A few weeks ago I returned from fishing in Mexico with my family–both mom and dad, Kat (of course) and our Ocala cousins Jeanie and Scott. We had great weather for the time of year, and while we had consistent fishing the permit were in less than compliant mood. In total we fished five days, and within them found only four permit between the members of our group.
We lost a number of fish, to be sure, and had many more near misses. The crew at the Palometa Club worked hard for us, as always, and it was a pleasure to be back there and experience a new time of year. Personal highlights included my wife grabbing a nice fish for me, and a small one I caught on a long-form wading shot at a school that ended with me kneeling down in deeper water as a school passed by, waiting until I was behind them to get a fly in the middle of the tailing knot:

Other highlights include my cousin Scott Becroft getting his first permit, after losing two earlier in the week, on the last day of fishing. Vick and I found a huge school of fish in deep water, which we approached using a broom as a paddle, and couldn’t coax a bite from the mass of floating fish. My father caught his second permit ever, the first having been in Ascension bay in 1986. My mom brought with her a journal that she kept of their fishing from that trip, and reviewing it proved entertaining to say the least.

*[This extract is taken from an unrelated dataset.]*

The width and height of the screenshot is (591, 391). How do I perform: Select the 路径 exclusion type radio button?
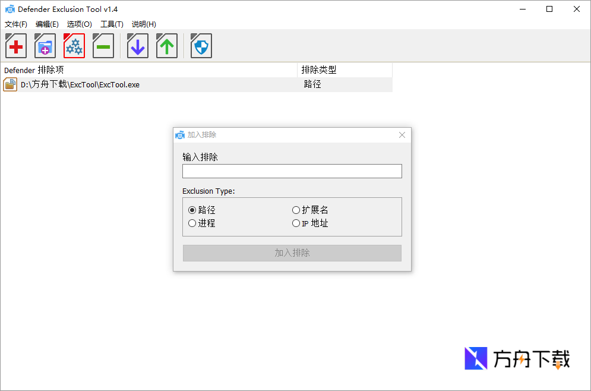(x=192, y=210)
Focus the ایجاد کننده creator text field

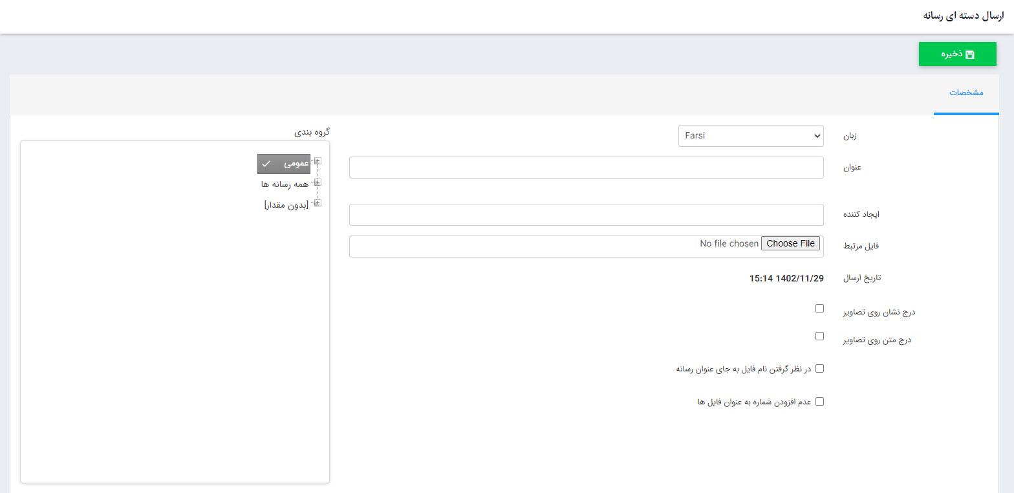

It’s worth mentioning how far the sport of permit fishing has come since that time, when there was little idea of how to catch these particular animals, and her discussion of putting splitshot on flies to make them sink was telling. It’s easy for us to forget that things we take for granted today were at some point the new ground that someone else cleared for us, and seeing how far we’ve walked is as cool as seeing how much work others did that we forget to give credit for is humbling.

I’ll be back at the Palometa Club in August with a rowdy group of degenerates, a repeat of the similar trip we took this past September, and I look forward to the crew as much as the fish. Lots will happen between now and then, and with the new year upon us it’s time to focus on fishing here for the next six months.

In the last few day I’ve been on the water some, trying to finish 2019 on a high note. I’ve been lucky this year as far as permit numbers are concerned, having left behind the light line record stuff for a time. That will change next year, when John and I have a number of days set aside for fishing on 4lb tippet, but for this year it was straight 16 and what I can only imagine will be my best personal year of permit catching on a fly rod. I landed the last one for the year yesterday with Ian Slater, and I was lucky for it: the fish we found were in little mood to play.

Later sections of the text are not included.